Dear Jen,

I have almost no formal education in mathematics, so bear with me! I’ve spent a lot of time recently with Plato’s *Meno*, in which Socrates talks to a slave about how to find half the area of a square. The solution is to use the diagonal. We know the diagonal of a square with the sides of 1 is √2, which is a so-called ‘irrational number’. √2 written in in decimal form, is a never-ending sequence of numbers [1.41421…].

For a long time I wondered how an indefinite sequence of numbers (indefinite in its never-endingness) could equal the length of a diagonal, which is definite. The standard answer to the query is that the never-endingness of [1.41421…] is a matter of its representation, not its essence. If I represent the same number as √2, rather than the decimal form, there is no problem with never-endingness. The problem disappears!

Or does it?

First, in what sense is [1.41421…] never-ending? On what basis do we assert its actual infinitude? Perhaps it ends somewhere down the line that we haven’t discovered yet.

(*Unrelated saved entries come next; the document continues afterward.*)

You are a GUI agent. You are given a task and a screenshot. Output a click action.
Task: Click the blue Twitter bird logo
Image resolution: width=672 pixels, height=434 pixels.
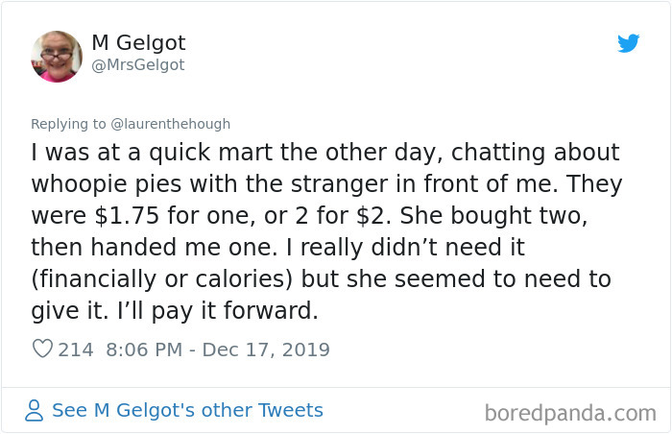click(628, 43)
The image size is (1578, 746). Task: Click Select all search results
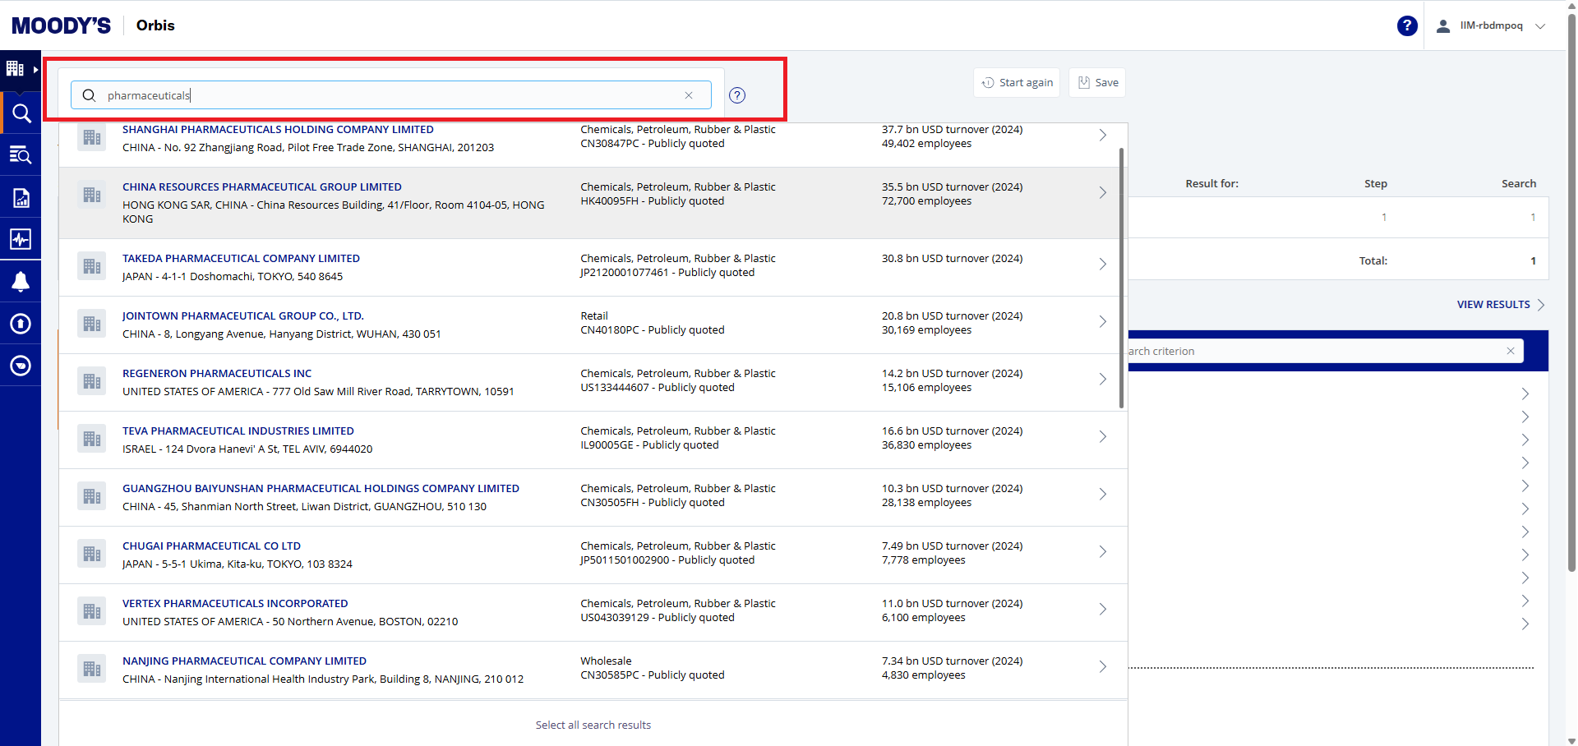click(593, 725)
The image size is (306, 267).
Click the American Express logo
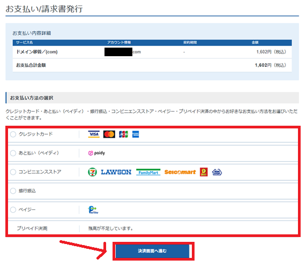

Second, is √2 a number? It seems to me less a number than a process to arrive at a number. Is 4^{2 }a number? Wittgenstein says this about Cantor’s infinity stuff:

Suppose someone says, “Show me a number different from all of these,” and as an answer he’s given Cantor’s diagonal rule. Why shouldn’t he say, “But that’s not what I meant. You haven’t given me a number. You have merely given me a rule in words for the step-by-step construction of numbers that are different from each of these successively.”?

Couldn’t I say that √2 is a rule for the construction of a number to define the length of the diagonal of the square? And not the length itself?

Another problem: couldn’t I say that how a number can be represented is an important part of its essence? The diagonal of the square with the side lengths of 1 is represented in decimal form by a sequence whose ends is hitherto undiscovered (called by many ‘irrational’ and never-ending). If representation and essence are not so easily split, changing our representation of the diagonal from [1.41421…] to √2 doesn’t help us much.

These essential differences in how numbers can be represented are another way of talking about incommensurability. (The Pythagoreans threw men off ships for daring to utter aloud the incommensurability of the side and the diagonal of the square.)

Wittgenstein again:

Should we avoid the word “infinite” in mathematics? Yes, where it appears to give a meaning to a mathematical procedure instead of getting a meaning from it. And it would be silly to become disappointed if we find nothing infinite in arithmetic or mathematics. However, it is not silly to ask what gives the word “infinite” its meaning for us. Then we can go on to ask about its connection, if any, with these mathematical calculations in which it appears to play a part.

You know more about all of this than I ever will, so I beg your forbearance in the face of my questions. I know you’ll say that I should learn the basics first. But heaven help me, Wittgenstein made me an ultrafinitist!

vale basilice,

D